Las partes en la mesa
Delegación gubernamental: encabezada por Jorge Rodríguez, presidente de la Asamblea Nacional y hermano de Delcy Rodríguez. Tiene experiencia en negociaciones previas con Washington.
Delegación opositora: liderada por Dinorah Figuera, quien regresó del exilio en junio tras invitación del Departamento de Estado. Representa al parlamento electo en 2015, que EE.UU. reconoce como el último legítimo. La acompañan exdiputados como Jorge Millán, Marco Aurelio Quiñones y Juan Miguel Matheus.
La ausencia de Machado
María Corina Machado, Nobel de la Paz 2025 y figura más popular de la oposición, no fue invitada a participar. Reside en Panamá desde finales de 2025. Aunque dijo que no obstaculizará el proceso, su exclusión genera tensiones entre sus seguidores: el martes unos 300 simpatizantes marcharon en Caracas pidiendo “elecciones ya”.

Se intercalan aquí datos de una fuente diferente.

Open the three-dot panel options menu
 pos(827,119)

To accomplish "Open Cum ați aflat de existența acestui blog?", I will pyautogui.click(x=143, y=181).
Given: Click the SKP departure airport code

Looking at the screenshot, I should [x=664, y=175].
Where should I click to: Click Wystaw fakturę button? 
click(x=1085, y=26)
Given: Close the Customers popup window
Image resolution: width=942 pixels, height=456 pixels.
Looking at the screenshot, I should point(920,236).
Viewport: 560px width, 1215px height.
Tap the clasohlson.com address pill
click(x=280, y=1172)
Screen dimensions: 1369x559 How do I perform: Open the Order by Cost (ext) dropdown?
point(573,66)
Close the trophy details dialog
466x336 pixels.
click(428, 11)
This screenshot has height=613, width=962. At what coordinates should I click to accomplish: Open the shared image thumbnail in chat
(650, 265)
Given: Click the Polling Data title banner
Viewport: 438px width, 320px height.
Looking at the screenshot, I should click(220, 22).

Fuentes consultadas indican que Washington considera que el regreso de Machado no es oportuno en esta etapa. La propia Figuera reconoció diferencias con ella, aunque luego matizó que Machado sigue siendo relevante.
Lo que está en juego
La credibilidad de EE.UU. como garante del proceso y la posibilidad de que este diálogo no repita el ciclo de fracasos anteriores. La oposición venezolana (incluyendo Machado) denuncia fraude en las presidenciales de julio de 2024 y proclama ganador a Edmundo González, candidato apadrinado por Machado.
Si las conversaciones avanzan, podrían definir un cronograma electoral. Si fracasan, reforzarán la narrativa de Machado de que solo una negociación con representantes legítimos puede funcionar.